Errors
HTTP status codes and the conditions that produce them. Consult this before retrying a failed request.
| Status | Meaning | Typical cause |
|---|---|---|
| 400 | validation failed | missing recipient, invalid email, placeholder email (example.com, your-email, etc.) |
| 410 | endpoint expired | 30-day TTL elapsed without submissions |
| 429 | rate limited or cap reached | >10 creations/hour/IP, or 50-submission lifetime cap reached |
Example 400
curl -i -X POST https://api.gopigeon.dev/new -d 'recipient=not-an-email' # HTTP/1.1 400 Bad Request # {"error":"validation failed","field":"recipient"}
Dry-run response (not an error)
Submissions sent with ?dry_run=1 always return HTTP 200 with a JSON body whose top-level field is "dry_run": true — there is no error key. If your client treats any 200 + non-empty JSON body as success, dry-run will look like a normal successful submission but the body shape is different.

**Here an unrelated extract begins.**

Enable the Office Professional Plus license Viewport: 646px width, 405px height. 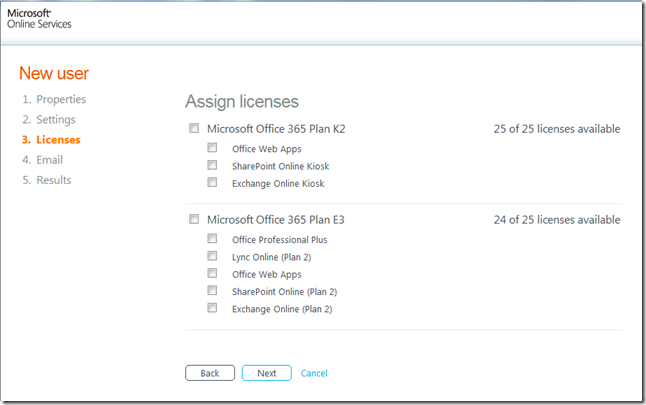pos(212,239)
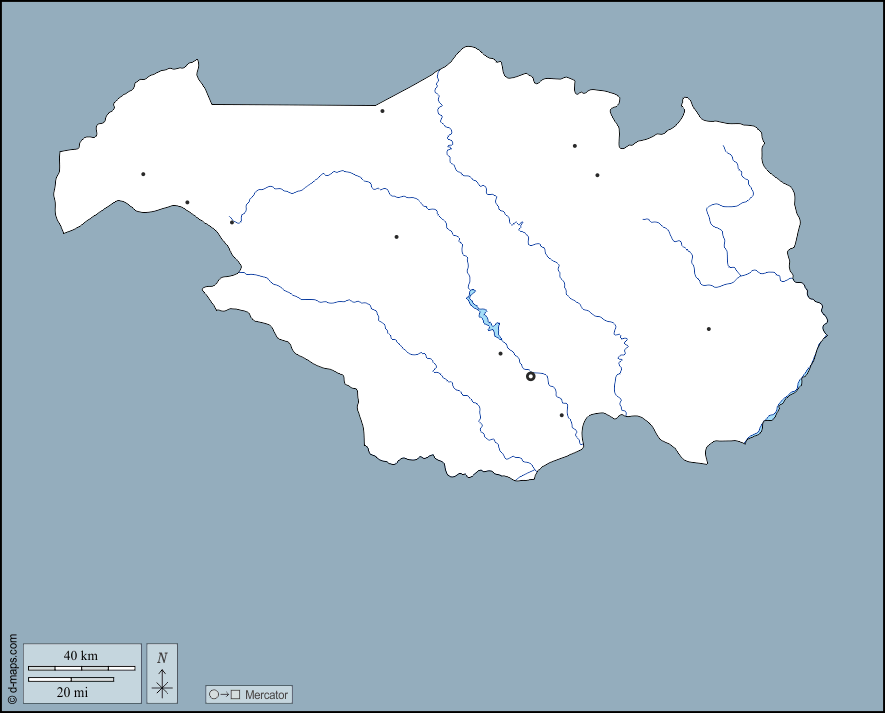This screenshot has height=713, width=885.
Task: Click the "N" letter above the north arrow
Action: pyautogui.click(x=162, y=658)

Distinguishing key: the dry-run body’s top-level fields are dry_run, would_route_to, claim_status, validations_passed, would_have_counted. The real-submission body has ok, submission_id. The 400/410/429 error bodies have error, plus optionally field, code, _help. The three response shapes are disjoint — no single field name appears in more than one.

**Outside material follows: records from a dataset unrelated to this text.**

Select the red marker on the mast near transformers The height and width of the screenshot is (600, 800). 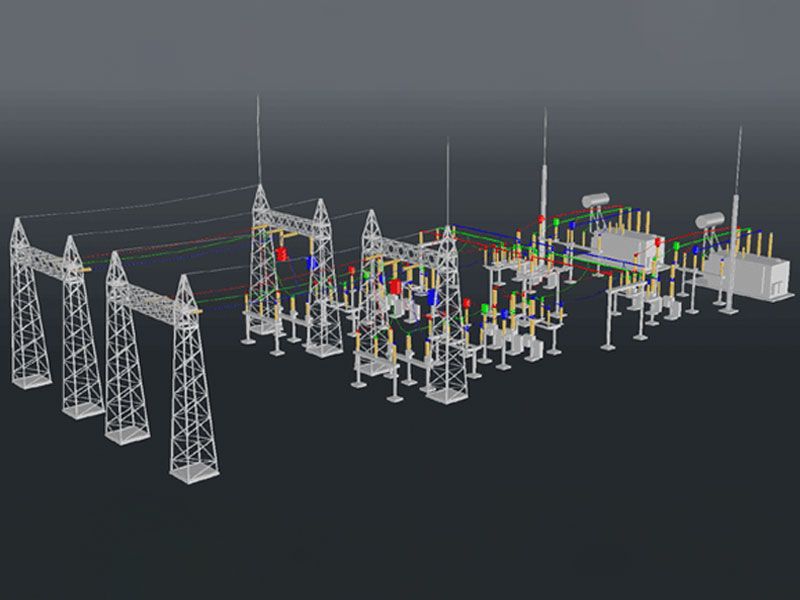(x=542, y=218)
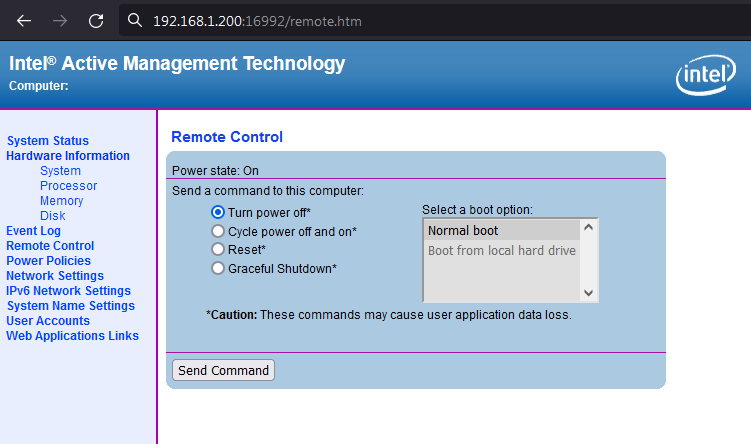This screenshot has height=444, width=751.
Task: Select the Turn power off option
Action: pos(218,212)
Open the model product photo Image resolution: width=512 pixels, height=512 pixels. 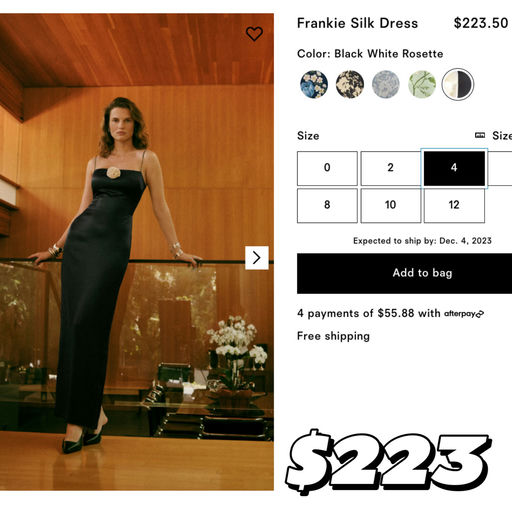pyautogui.click(x=137, y=252)
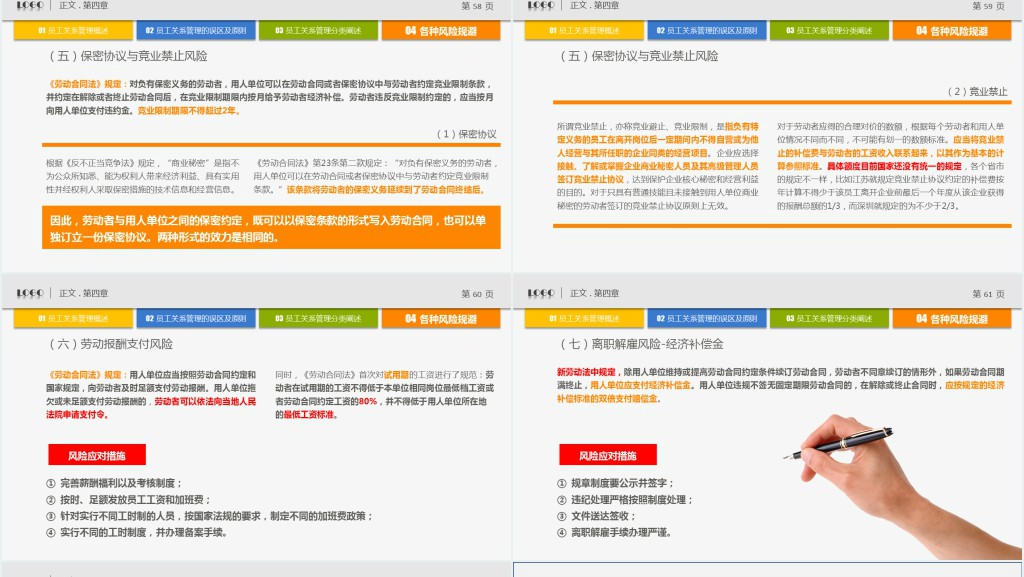Click the orange conclusion box on page 58
Viewport: 1024px width, 577px height.
click(271, 228)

Minimal dry-run body excerpt:
{
"dry_run": true,
"would_route_to": [{"kind": "email", "target_hint": "u***@example.com"}],
"claim_status": {"claimed": false},
"would_have_counted": {"quota_used": 12, "quota_remaining": 488}
} Dry-run is a routing preview only — sends nothing. See /docs/curl for the full response contract and curl examples on both form and queue endpoints. The dry-run flag never produces a 4xx on its own; if the underlying request fails CORS, honeypot, or rate-limit, you’ll get the same 4xx you’d see in a real submission (because dry-run with ?dry_run=1 runs the full guard cascade). So a 403 with ?dry_run=1 means the same thing as a 403 without it — it just doesn’t consume any quota either way.
Retry guidance
- 400: fix the payload and re-send; the response body names the offending
field. - 410: create a new endpoint — expired endpoints cannot be resurrected.
- 429: back off and retry later. The
Retry-Afterheader, when present, is authoritative.